PASO ROBLES — After almost two years of planning, public outreach and discussion, the City of Paso Robles approved the Groundwater Sustainability Plan for the Paso Robles Water Basin on Dec. 17. The GSP’s completion and approval is a vital step in keeping the power of water management in local hands and not controlled by the State of California. 

The City of Paso Robles Groundwater Sustainability Board, comprised of the City Council, passed the GSP in a majority vote of 3-0 with Mayor Steve Martin and Councilmember Maria Garcia absent. The decision joined in agreement with three other local agencies within the Paso Basin that include the County County of San Luis Obispo, the Shandon-San Juan Water District and the San Miguel Community Services District. Including the City, the four entities comprise the Paso Basin Groundwater Sustainability Agency. The plan still needs to be approved by  state lawmakers. 

“The State considers us a high priority basin,” Public Works Director Dick McKinley said. “If we were not to do this, then the State would and could intervene and tell people to stop pumping.”

The GSP is a massive document that includes geographical boundaries, terminology definitions, proposed monitoring procedures and identifies the County Public Works Director as the lead contact for State inquiries. Being such a complex undertaking, the Paso Basin GSA has passed the plan in chapters. 


During his presentation, McKinley called attention to two men that devoted their time to the completion of the project.

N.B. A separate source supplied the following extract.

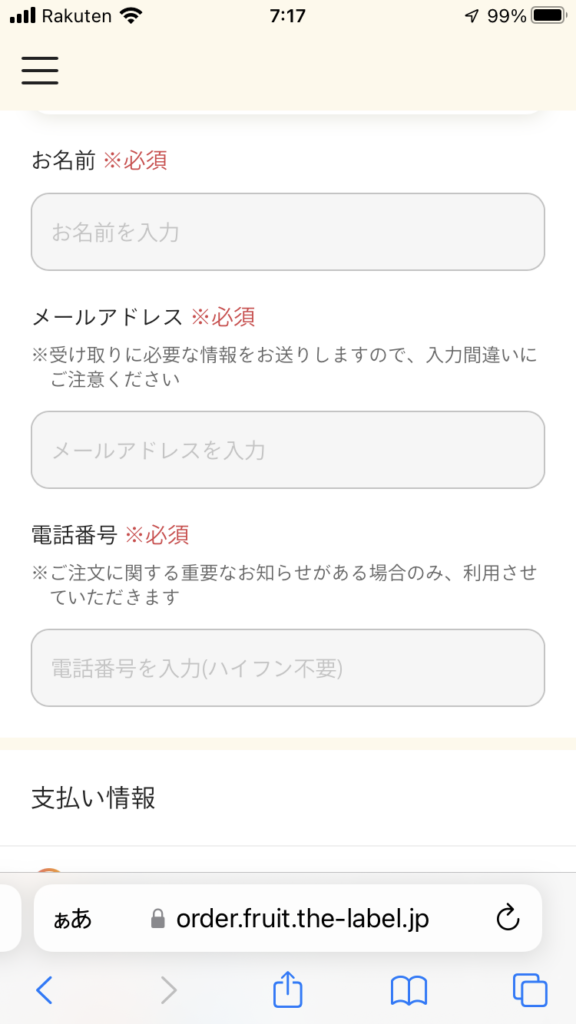Open Safari bookmarks book icon
The height and width of the screenshot is (1024, 576).
[x=409, y=991]
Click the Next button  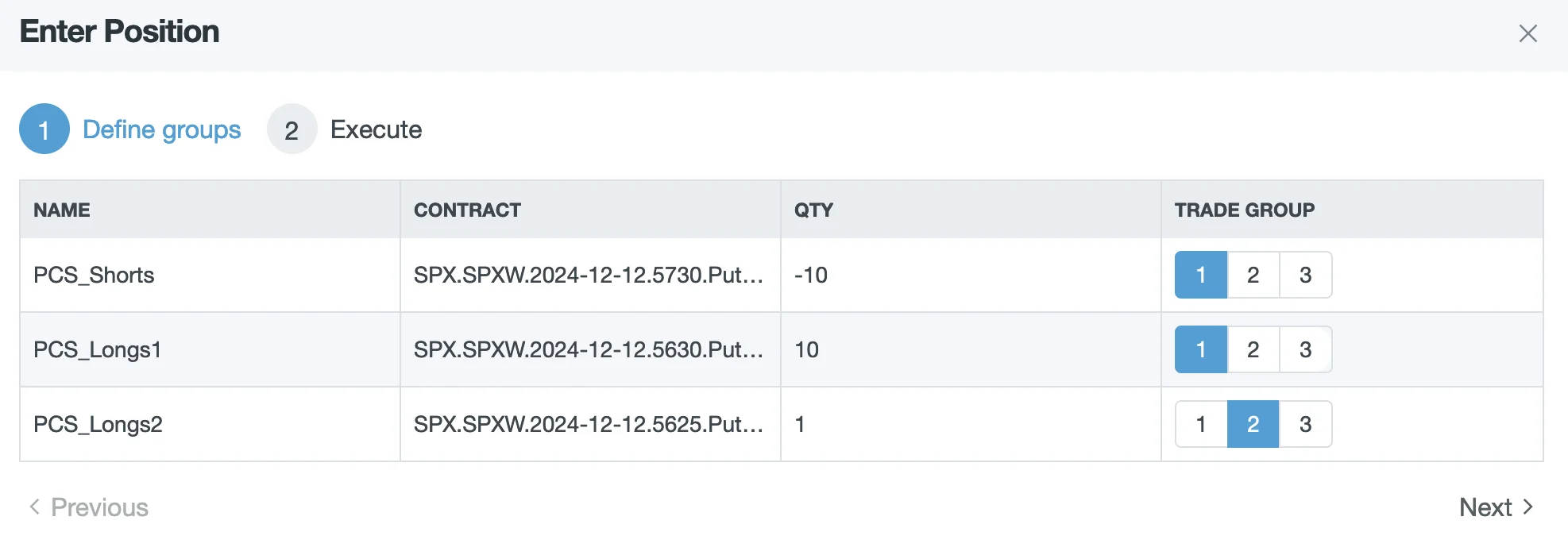1485,507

“I want to specifically thank Greg Grewal and Cody Ferguson here in the audience today,” McKinley said. “These two gentlemen on their own time have spent hundreds of hours in working out this plan and making it be just the right plan for the community. It’s something that everyone can live with, not everyone loves it, but everyone can live with it.”

During the Public comment section, Ferguson and Grewal briefly addressed the board. Ferguson said that GSP is the culmination of years of planning and interaction. He proactively refuted any claims that people did not have ample opportunity to be involved or have their voices heard during the planning process. 

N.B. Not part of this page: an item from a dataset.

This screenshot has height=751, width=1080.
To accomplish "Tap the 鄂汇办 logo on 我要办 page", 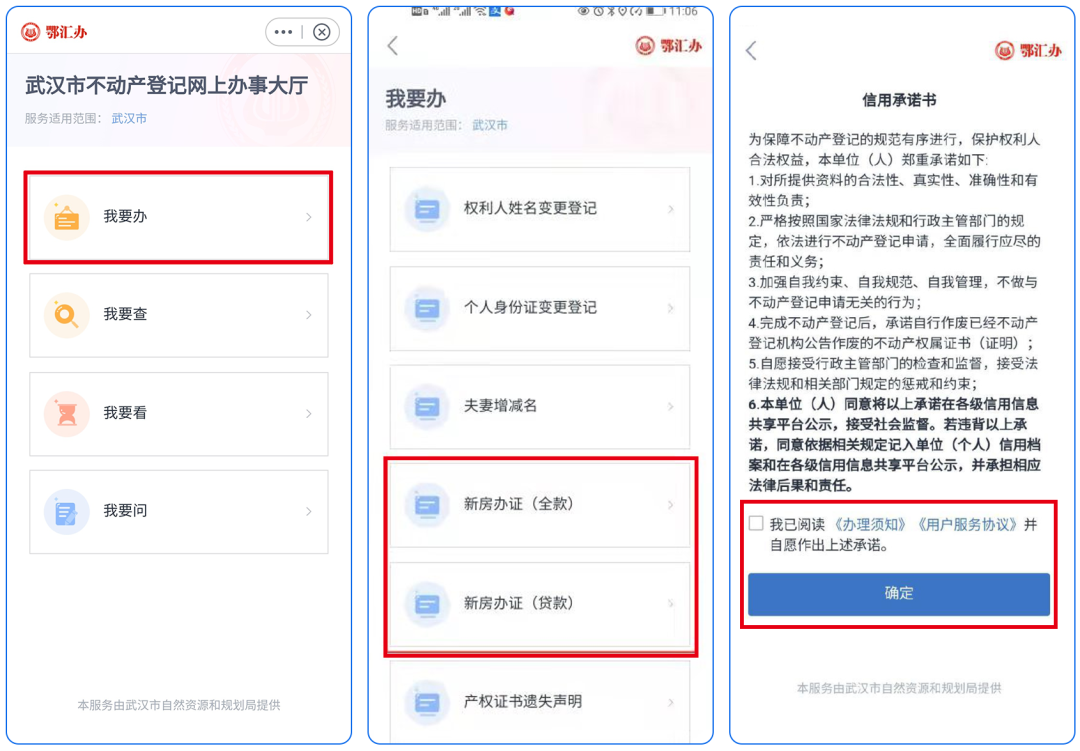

Grewal made mention of the stormwater capture projects being planned in North County. He stated that of the four major rivers that begin in SLO County, only the Salinas carries water out of the County. The other three waterways end in North County and recharge the Basin.

“Those are all the main recharge rivers on all the history going back to when a lot of this reporting was going on,” Grewal said indicating them on a Public Works map.

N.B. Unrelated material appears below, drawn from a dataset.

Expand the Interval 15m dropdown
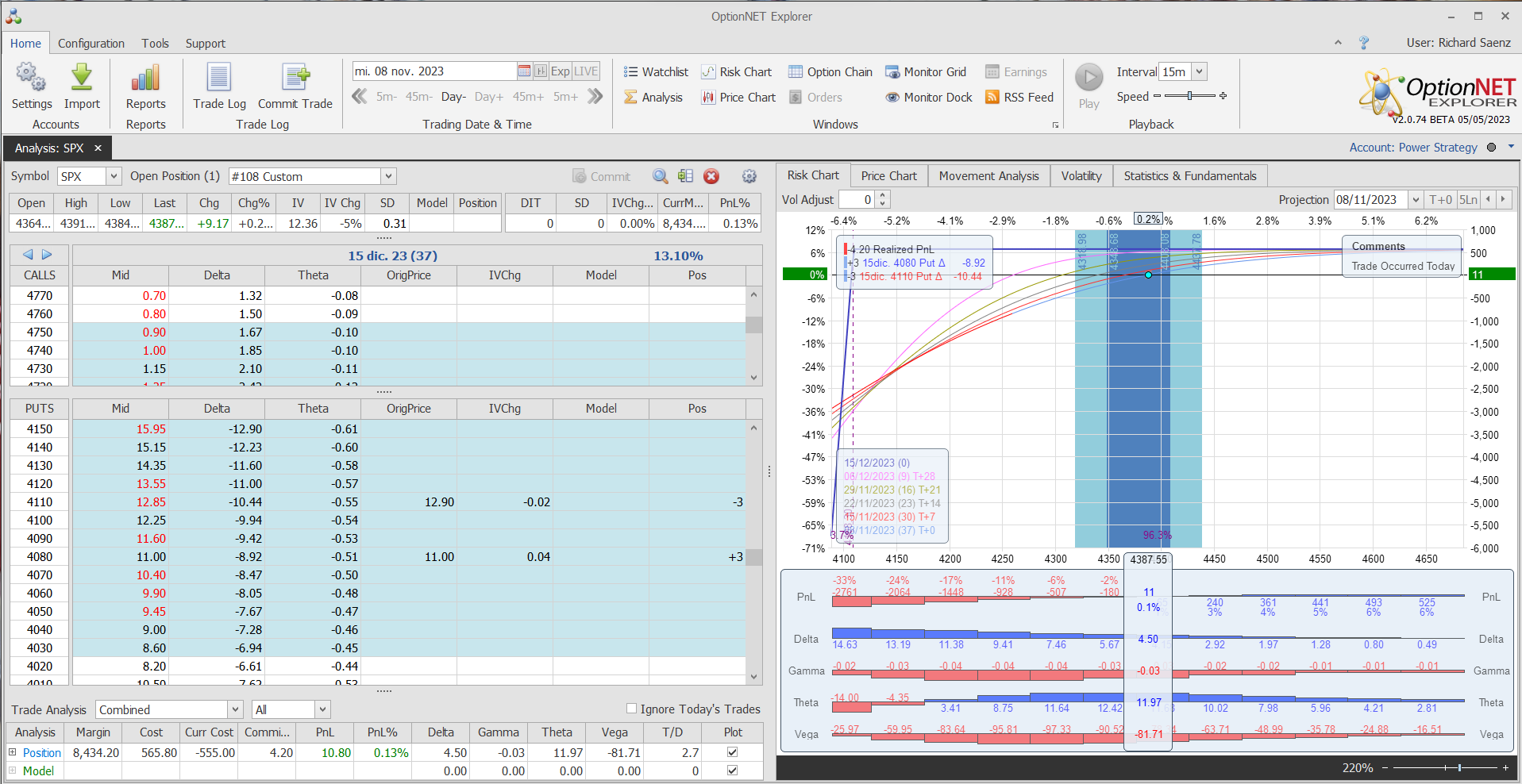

With the Paso Basin being a high water priority for the State, Grewal said that the area is in an excellent position to garner funds for these water-capture projects from California Proposition 1, the 2014 Water Quality, Supply, and Infrastructure Improvement Act. The Act authorizes over $7 billion in general obligation bonds to fund ecosystems and watershed protection and restoration, water supply infrastructure projects including surface and groundwater storage.

Greywall said the area missed the opportunity to partake of some of the $48 million the State had leftover in 2019. 

“In February they have another $90 million that is available for basins like our basin, so hopefully our cooperative group can work together to try and get that money,” Greywall said. “We can keep getting the money from Prop 1 for the grants we’re working on because they have us staged as a high priority.”